My research interests include spoken language processing, natural language processing, multimedia information retrieval, machine learning, and pattern recognition. The research goal is to develop methods for analyzing, extracting, recognizing, indexing, and retrieving information from audio data, with special emphasis on speech and music.
In the field of speech, research has been focused mainly on speech recognition, speaker recognition, spoken language recognition, voice conversion, and spoken document retrieval/summarization. Our recent achievements include locally linear embedding-based approaches for voice conversion and post-filtering, discriminative autoencoders for speech/speaker recognition, and novel paragraph embedding methods for spoken document retrieval/summarization. Our ongoing research includes audio-visual speaker recognition and speech enhancement, subspace neural networks for spoken language/dialect/accent recognition, many-to-one/non-parallel voice conversion, and neural network-based spoken document retrieval/summarization and question answering.

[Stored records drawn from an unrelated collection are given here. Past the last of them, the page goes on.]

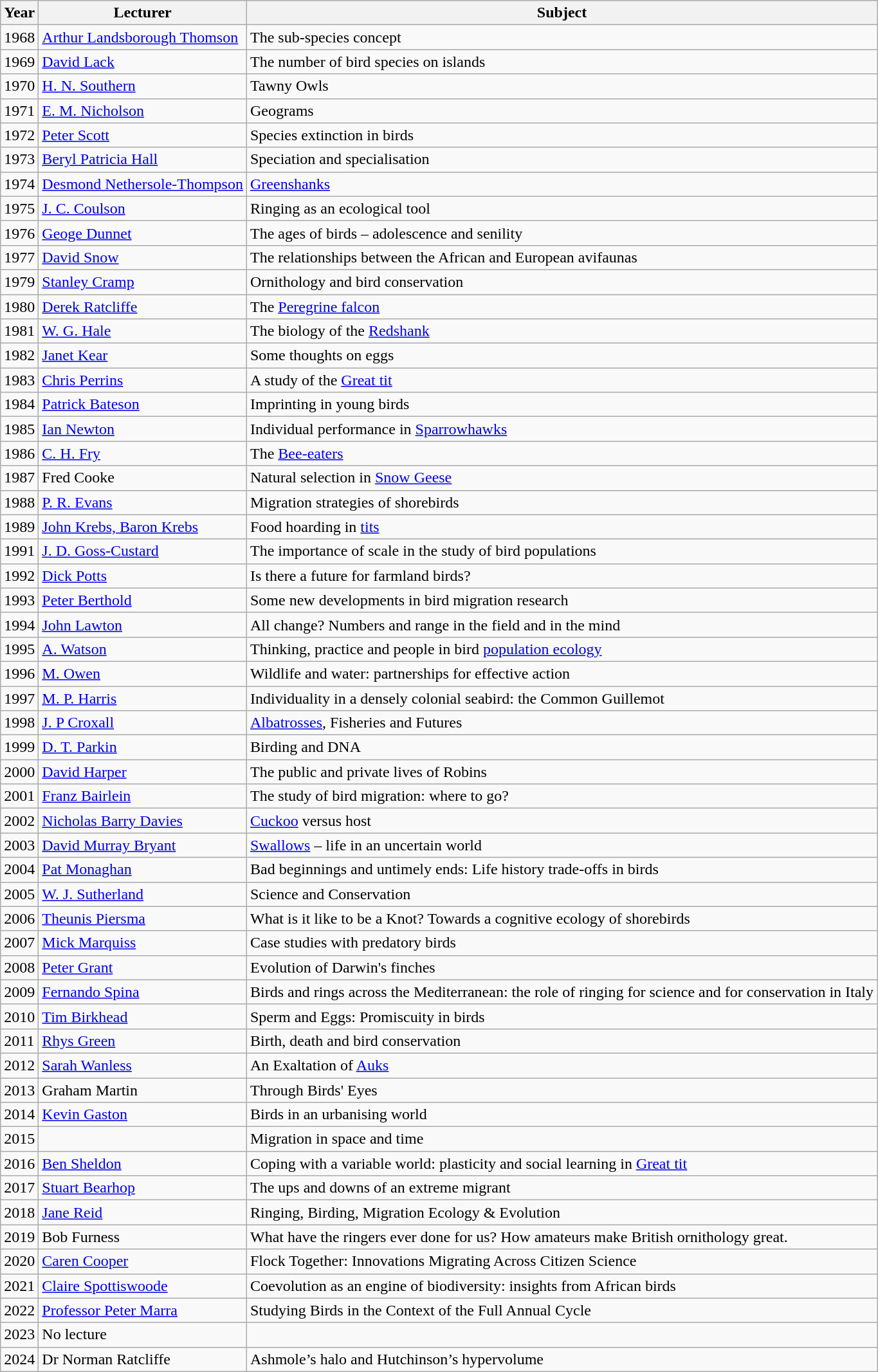
W. J. Sutherland [143, 894]
Birding and DNA [562, 747]
W. G. Hale [143, 331]
Coevolution as an engine of biodiversity: insights from African birds [562, 1286]
Swallows – life in an uncertain world [562, 845]
1979 [19, 282]
H. N. Southern [143, 86]
The Peregrine falcon [562, 307]
Imprinting in young birds [562, 405]
Beryl Patricia Hall [143, 160]
1985 [19, 429]
2007 [19, 943]
Tawny Owls [562, 86]
2010 [19, 1016]
Bad beginnings and untimely ends: Life history trade-offs in birds [562, 870]
Arthur Landsborough Thomson [143, 37]
1996 [19, 673]
Ben Sheldon [143, 1164]
John Lawton [143, 625]
1980 [19, 307]
1986 [19, 453]
2011 [19, 1041]
1997 [19, 698]
Stuart Bearhop [143, 1188]
2022 [19, 1310]
Chris Perrins [143, 380]
Ringing, Birding, Migration Ecology & Evolution [562, 1212]
Tim Birkhead [143, 1016]
Albatrosses, Fisheries and Futures [562, 723]
Mick Marquiss [143, 943]
John Krebs, Baron Krebs [143, 527]
Bob Furness [143, 1237]
Ornithology and bird conservation [562, 282]
Through Birds' Eyes [562, 1090]
1991 [19, 551]
1974 [19, 184]
All change? Numbers and range in the field and in the mind [562, 625]
Derek Ratcliffe [143, 307]
What is it like to be a Knot? Towards a cognitive ecology of shorebirds [562, 919]
1983 [19, 380]
2005 [19, 894]
The study of bird migration: where to go? [562, 796]
2004 [19, 870]
2006 [19, 919]
Geograms [562, 111]
Kevin Gaston [143, 1115]
Ashmole’s halo and Hutchinson’s hypervolume [562, 1359]
Fernando Spina [143, 992]
Flock Together: Innovations Migrating Across Citizen Science [562, 1261]
1989 [19, 527]
David Snow [143, 257]
Rhys Green [143, 1041]
Natural selection in Snow Geese [562, 478]
2021 [19, 1286]
M. P. Harris [143, 698]
Sperm and Eggs: Promiscuity in birds [562, 1016]
1970 [19, 86]
2001 [19, 796]
J. C. Coulson [143, 208]
Caren Cooper [143, 1261]
What have the ringers ever done for us? How amateurs make British ornithology great. [562, 1237]
2024 [19, 1359]
1977 [19, 257]
David Lack [143, 62]
1995 [19, 649]
1994 [19, 625]
Year [19, 13]
Thinking, practice and people in bird population ecology [562, 649]
Is there a future for farmland birds? [562, 576]
E. M. Nicholson [143, 111]
Fred Cooke [143, 478]
David Murray Bryant [143, 845]
2017 [19, 1188]
The ages of birds – adolescence and senility [562, 233]
The relationships between the African and European avifaunas [562, 257]
Coping with a variable world: plasticity and social learning in Great tit [562, 1164]
Speciation and specialisation [562, 160]
Wildlife and water: partnerships for effective action [562, 673]
No lecture [143, 1335]
Studying Birds in the Context of the Full Annual Cycle [562, 1310]
M. Owen [143, 673]
Dick Potts [143, 576]
Claire Spottiswoode [143, 1286]
1988 [19, 502]
1999 [19, 747]
Greenshanks [562, 184]
2012 [19, 1065]
Science and Conservation [562, 894]
2014 [19, 1115]
Birds in an urbanising world [562, 1115]
Theunis Piersma [143, 919]
Graham Martin [143, 1090]
Migration in space and time [562, 1139]
1982 [19, 356]
D. T. Parkin [143, 747]
Ringing as an ecological tool [562, 208]
2003 [19, 845]
2020 [19, 1261]
An Exaltation of Auks [562, 1065]
2000 [19, 772]
Case studies with predatory birds [562, 943]
1972 [19, 135]
1981 [19, 331]
Lecturer [143, 13]
Food hoarding in tits [562, 527]
1984 [19, 405]
2008 [19, 967]
1987 [19, 478]
Dr Norman Ratcliffe [143, 1359]
A. Watson [143, 649]
2016 [19, 1164]
Desmond Nethersole-Thompson [143, 184]
1968 [19, 37]
Individuality in a densely colonial seabird: the Common Guillemot [562, 698]
Cuckoo versus host [562, 821]
The ups and downs of an extreme migrant [562, 1188]
Janet Kear [143, 356]
A study of the Great tit [562, 380]
Peter Scott [143, 135]
1992 [19, 576]
The number of bird species on islands [562, 62]
The biology of the Redshank [562, 331]
Stanley Cramp [143, 282]
The public and private lives of Robins [562, 772]
Peter Grant [143, 967]
1971 [19, 111]
P. R. Evans [143, 502]
C. H. Fry [143, 453]
Patrick Bateson [143, 405]
1969 [19, 62]
The importance of scale in the study of bird populations [562, 551]
Franz Bairlein [143, 796]
Migration strategies of shorebirds [562, 502]
Subject [562, 13]
Ian Newton [143, 429]
1993 [19, 600]
Peter Berthold [143, 600]
1976 [19, 233]
Geoge Dunnet [143, 233]
Pat Monaghan [143, 870]
David Harper [143, 772]
Birds and rings across the Mediterranean: the role of ringing for science and for conservation in Italy [562, 992]
Individual performance in Sparrowhawks [562, 429]
1998 [19, 723]
Some thoughts on eggs [562, 356]
2023 [19, 1335]
1975 [19, 208]
J. D. Goss-Custard [143, 551]
2018 [19, 1212]
Professor Peter Marra [143, 1310]
Sarah Wanless [143, 1065]
2013 [19, 1090]
Evolution of Darwin's finches [562, 967]
Jane Reid [143, 1212]
2019 [19, 1237]
Nicholas Barry Davies [143, 821]
1973 [19, 160]
Birth, death and bird conservation [562, 1041]
Species extinction in birds [562, 135]
The sub-species concept [562, 37]
J. P Croxall [143, 723]
Some new developments in bird migration research [562, 600]
2009 [19, 992]
2002 [19, 821]
2015 [19, 1139]
The Bee-eaters [562, 453]
Capture the cell that displays the provided text and extract its [x, y] central coordinate. 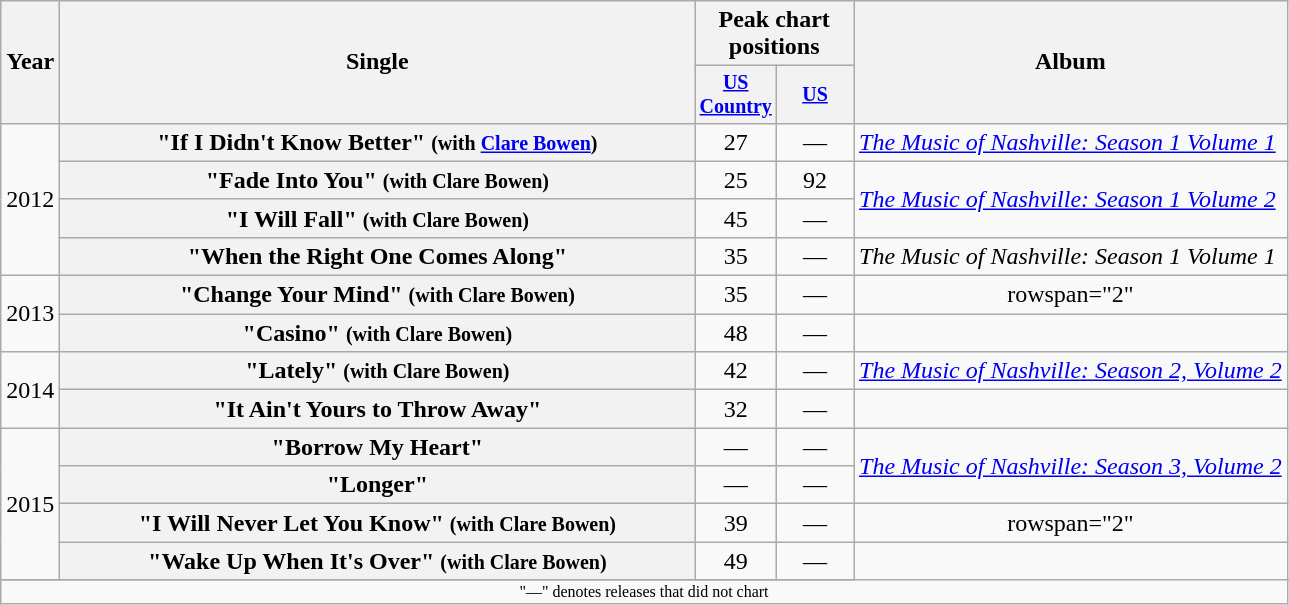
42 [736, 371]
"Casino" (with Clare Bowen) [378, 333]
25 [736, 180]
39 [736, 523]
"Borrow My Heart" [378, 447]
"Wake Up When It's Over" (with Clare Bowen) [378, 561]
"Change Your Mind" (with Clare Bowen) [378, 295]
"Lately" (with Clare Bowen) [378, 371]
US Country [736, 94]
"I Will Fall" (with Clare Bowen) [378, 218]
"I Will Never Let You Know" (with Clare Bowen) [378, 523]
2013 [30, 314]
"If I Didn't Know Better" (with Clare Bowen) [378, 142]
2015 [30, 504]
"When the Right One Comes Along" [378, 256]
48 [736, 333]
Album [1071, 62]
Single [378, 62]
"—" denotes releases that did not chart [644, 592]
Year [30, 62]
45 [736, 218]
The Music of Nashville: Season 1 Volume 2 [1071, 199]
92 [816, 180]
2014 [30, 390]
"It Ain't Yours to Throw Away" [378, 409]
32 [736, 409]
Peak chartpositions [774, 34]
The Music of Nashville: Season 3, Volume 2 [1071, 466]
49 [736, 561]
27 [736, 142]
US [816, 94]
"Longer" [378, 485]
2012 [30, 199]
"Fade Into You" (with Clare Bowen) [378, 180]
The Music of Nashville: Season 2, Volume 2 [1071, 371]
From the cell containing the given text, extract its center point as (X, Y) coordinate. 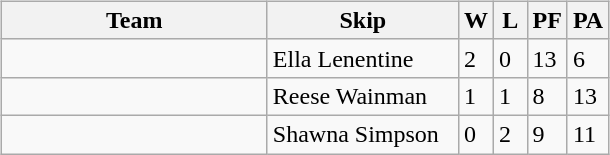
Shawna Simpson (362, 134)
8 (547, 96)
Reese Wainman (362, 96)
Ella Lenentine (362, 58)
11 (588, 134)
W (476, 20)
PA (588, 20)
9 (547, 134)
6 (588, 58)
L (510, 20)
Team (134, 20)
PF (547, 20)
Skip (362, 20)
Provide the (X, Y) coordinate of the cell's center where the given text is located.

In the music field, research has been focused mainly on vocal melody extraction and automatic generation of music video. Our recent achievements in this field include an acoustic-phonetic F0 modeling framework for vocal melody extraction and an emotion-oriented pseudo song prediction and matching framework for automatic music video generation. We have successfully implemented a complete automatic music video generation system that can automatically edit a long user-generated video into a music-compliant short professional-like video. Our ongoing research includes continuous improvement of our own technologies and systems, cover song identification, and automatic generation of set list for concert video, so as to facilitate the management and retrieval of a large music database. Future research directions also include singing voice synthesis, speech to singing voice conversion, and music structure analysis/summarization.